In trace_shader_core_ctx::init_warps, we have

void trace_shader_core_ctx::init_warps(unsigned cta_id, unsigned start_thread,
                                       unsigned end_thread, unsigned ctaid,
                                       int cta_size, kernel_info_t &kernel) {
  // call base class
  shader_core_ctx::init_warps(cta_id, start_thread, end_thread, ctaid, cta_size,
                              kernel);

  // then init traces
  unsigned start_warp = start_thread / m_config->warp_size;
  unsigned end_warp = end_thread / m_config->warp_size +
                      ((end_thread % m_config->warp_size) ? 1 : 0);

  init_traces(start_warp, end_warp, kernel);
}
  

It compute the start hardware warp and end hardware warp of the CTA, and call the trace_shader_core_ctx::init_traces()

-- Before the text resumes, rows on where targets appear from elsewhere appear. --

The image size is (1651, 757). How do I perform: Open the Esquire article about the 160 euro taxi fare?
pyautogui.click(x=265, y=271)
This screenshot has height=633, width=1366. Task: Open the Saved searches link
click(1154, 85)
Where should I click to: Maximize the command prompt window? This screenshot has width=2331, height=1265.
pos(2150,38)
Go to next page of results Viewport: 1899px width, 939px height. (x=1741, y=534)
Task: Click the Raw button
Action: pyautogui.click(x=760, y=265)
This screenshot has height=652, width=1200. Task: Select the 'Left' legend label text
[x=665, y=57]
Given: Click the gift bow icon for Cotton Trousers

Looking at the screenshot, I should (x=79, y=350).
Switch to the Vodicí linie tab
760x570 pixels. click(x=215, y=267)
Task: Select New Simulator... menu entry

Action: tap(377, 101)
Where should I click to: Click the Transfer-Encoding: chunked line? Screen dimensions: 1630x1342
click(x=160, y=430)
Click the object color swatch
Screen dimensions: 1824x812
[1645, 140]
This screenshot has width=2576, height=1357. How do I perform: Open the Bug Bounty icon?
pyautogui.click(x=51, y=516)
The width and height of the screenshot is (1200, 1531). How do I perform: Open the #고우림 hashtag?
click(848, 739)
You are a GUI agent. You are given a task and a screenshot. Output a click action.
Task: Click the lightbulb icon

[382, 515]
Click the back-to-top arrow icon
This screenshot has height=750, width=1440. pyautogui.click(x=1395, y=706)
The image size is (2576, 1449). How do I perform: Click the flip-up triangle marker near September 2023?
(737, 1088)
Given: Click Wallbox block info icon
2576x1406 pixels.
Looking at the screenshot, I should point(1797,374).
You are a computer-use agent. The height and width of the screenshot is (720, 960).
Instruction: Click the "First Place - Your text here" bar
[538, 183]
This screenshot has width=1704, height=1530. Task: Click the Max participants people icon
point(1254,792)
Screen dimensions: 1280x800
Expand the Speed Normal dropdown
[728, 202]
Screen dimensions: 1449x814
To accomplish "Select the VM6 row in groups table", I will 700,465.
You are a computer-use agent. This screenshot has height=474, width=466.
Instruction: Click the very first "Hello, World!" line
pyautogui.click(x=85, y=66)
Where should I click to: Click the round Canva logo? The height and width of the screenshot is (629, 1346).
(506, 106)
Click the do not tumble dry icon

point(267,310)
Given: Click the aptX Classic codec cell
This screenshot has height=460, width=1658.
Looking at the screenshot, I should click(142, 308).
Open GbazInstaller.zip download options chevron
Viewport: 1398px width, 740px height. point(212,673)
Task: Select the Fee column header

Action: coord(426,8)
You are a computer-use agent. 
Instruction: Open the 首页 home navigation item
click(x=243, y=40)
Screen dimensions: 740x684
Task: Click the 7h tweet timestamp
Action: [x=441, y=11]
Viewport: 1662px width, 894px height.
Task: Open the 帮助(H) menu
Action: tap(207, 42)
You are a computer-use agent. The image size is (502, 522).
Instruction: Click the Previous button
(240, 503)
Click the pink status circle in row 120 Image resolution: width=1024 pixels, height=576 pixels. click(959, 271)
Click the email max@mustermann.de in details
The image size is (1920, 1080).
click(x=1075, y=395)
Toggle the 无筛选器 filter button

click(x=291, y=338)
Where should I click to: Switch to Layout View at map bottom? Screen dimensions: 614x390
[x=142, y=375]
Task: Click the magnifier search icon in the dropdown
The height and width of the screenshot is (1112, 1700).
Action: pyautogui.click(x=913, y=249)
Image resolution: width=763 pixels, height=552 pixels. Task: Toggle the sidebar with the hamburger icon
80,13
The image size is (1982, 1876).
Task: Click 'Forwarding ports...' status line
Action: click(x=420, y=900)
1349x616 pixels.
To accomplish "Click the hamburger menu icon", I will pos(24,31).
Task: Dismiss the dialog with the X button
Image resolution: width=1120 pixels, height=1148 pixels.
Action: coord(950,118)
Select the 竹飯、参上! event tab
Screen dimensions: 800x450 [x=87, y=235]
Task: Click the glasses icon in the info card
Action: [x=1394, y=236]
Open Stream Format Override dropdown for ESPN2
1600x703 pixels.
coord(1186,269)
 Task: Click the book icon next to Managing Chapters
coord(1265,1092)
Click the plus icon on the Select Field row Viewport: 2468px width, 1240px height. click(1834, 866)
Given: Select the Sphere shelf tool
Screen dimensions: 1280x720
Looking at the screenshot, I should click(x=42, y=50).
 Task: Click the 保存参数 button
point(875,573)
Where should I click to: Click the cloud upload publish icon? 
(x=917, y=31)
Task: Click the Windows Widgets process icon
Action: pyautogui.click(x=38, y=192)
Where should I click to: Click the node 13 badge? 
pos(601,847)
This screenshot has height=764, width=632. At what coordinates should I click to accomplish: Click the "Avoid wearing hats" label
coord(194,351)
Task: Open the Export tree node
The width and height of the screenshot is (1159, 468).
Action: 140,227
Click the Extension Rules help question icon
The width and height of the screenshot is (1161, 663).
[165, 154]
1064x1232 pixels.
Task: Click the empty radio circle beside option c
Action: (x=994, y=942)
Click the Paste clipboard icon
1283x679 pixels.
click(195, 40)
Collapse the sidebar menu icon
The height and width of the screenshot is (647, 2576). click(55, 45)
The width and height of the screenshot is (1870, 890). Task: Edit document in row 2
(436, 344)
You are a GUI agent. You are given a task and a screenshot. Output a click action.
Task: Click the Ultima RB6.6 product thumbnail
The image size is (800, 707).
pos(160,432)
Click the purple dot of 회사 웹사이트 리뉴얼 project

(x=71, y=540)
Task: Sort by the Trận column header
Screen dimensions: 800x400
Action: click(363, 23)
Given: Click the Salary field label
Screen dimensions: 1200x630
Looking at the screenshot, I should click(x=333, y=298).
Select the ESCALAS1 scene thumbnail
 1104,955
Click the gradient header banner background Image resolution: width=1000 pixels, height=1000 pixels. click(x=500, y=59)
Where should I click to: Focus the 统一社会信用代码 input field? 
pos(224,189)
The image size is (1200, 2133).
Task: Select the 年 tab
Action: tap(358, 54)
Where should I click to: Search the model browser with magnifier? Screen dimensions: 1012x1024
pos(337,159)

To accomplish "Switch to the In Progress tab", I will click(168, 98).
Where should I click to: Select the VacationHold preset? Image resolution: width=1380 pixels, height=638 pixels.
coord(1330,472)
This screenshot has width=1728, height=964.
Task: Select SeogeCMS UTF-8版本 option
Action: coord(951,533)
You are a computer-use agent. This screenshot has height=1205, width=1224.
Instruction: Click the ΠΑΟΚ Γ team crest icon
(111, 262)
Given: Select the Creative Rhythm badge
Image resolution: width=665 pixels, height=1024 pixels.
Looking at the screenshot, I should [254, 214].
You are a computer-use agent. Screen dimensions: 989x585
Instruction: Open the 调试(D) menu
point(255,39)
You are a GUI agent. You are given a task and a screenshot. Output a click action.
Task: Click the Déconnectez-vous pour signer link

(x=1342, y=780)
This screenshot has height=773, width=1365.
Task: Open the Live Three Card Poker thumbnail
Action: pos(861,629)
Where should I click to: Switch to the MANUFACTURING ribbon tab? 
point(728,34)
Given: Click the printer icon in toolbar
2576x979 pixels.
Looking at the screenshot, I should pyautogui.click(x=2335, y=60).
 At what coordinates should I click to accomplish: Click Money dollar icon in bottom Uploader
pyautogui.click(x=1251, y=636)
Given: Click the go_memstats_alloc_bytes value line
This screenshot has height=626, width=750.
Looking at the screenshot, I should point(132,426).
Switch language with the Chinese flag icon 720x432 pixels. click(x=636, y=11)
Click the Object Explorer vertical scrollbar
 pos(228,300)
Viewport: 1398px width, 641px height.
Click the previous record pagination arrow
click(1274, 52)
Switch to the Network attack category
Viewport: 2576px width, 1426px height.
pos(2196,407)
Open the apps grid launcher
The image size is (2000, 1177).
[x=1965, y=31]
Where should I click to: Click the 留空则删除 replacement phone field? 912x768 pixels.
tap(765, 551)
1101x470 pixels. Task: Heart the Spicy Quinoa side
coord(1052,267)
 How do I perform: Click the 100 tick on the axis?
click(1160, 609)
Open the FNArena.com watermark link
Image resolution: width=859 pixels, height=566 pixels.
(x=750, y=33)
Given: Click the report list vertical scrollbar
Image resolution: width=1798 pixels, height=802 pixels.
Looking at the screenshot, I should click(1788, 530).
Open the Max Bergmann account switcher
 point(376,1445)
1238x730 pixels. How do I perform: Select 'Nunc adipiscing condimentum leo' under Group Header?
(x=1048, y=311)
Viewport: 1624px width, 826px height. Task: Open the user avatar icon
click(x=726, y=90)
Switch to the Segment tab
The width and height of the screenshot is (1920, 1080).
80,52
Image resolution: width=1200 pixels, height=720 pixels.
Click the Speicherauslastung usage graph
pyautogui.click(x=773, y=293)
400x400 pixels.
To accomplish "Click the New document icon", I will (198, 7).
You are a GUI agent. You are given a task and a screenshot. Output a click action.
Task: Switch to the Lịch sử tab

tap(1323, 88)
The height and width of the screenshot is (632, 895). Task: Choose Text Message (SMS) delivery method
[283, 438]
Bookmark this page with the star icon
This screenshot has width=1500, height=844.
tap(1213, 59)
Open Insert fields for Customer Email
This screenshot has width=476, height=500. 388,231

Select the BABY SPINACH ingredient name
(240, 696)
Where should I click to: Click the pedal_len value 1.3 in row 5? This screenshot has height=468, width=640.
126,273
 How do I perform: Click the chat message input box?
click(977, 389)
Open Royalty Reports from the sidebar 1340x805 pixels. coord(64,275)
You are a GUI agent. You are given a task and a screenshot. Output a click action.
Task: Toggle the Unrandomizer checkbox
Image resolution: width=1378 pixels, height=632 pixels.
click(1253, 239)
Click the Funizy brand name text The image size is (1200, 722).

trace_shader_core_ctx::init_traces()

void trace_shader_core_ctx::init_traces(unsigned start_warp, unsigned end_warp,
                                        kernel_info_t &kernel) {
	
  // create the vector of vector of instructions
  // currently, it is empty. Its entries will be the warp_traces member in each trace_shf_warp_t
  // They will be added to the list in the following loop
  std::vector<std::vector<inst_trace_t> *> threadblock_traces;
  
  // this locates the warps used for this kernel (I guess)
  for (unsigned i = start_warp; i < end_warp; ++i) {
    // simple reinterpretation
    trace_shd_warp_t *m_trace_warp = static_cast<trace_shd_warp_t *>(m_warp[i]);
    // clear the warp
    m_trace_warp->clear();
    // the threadblock_traces is composed of the warp_traces member in each trace_shf_warp_t
    threadblock_traces.push_back(&(m_trace_warp->warp_traces));
  }
  // cast input kernel into into trace_kernel_info_t
  trace_kernel_info_t &trace_kernel =
      static_cast<trace_kernel_info_t &>(kernel);
  // fill the threadblock_traces with the with the traces from file
  trace_kernel.get_next_threadblock_traces(threadblock_traces);
  // Something else
}
  

The trace_shd_warp_ts are the hardware warps. They have a vector trace_shd_warp_t::warp_trace to store the traces of the warp. The warp_trace of the hardware warps assigned to the thread block are collected into a vector, which is the input of the trace_kernel_info_t. At last, the trace_kernel_info_t::get_next_threadblock_trace() is involked to fill the container.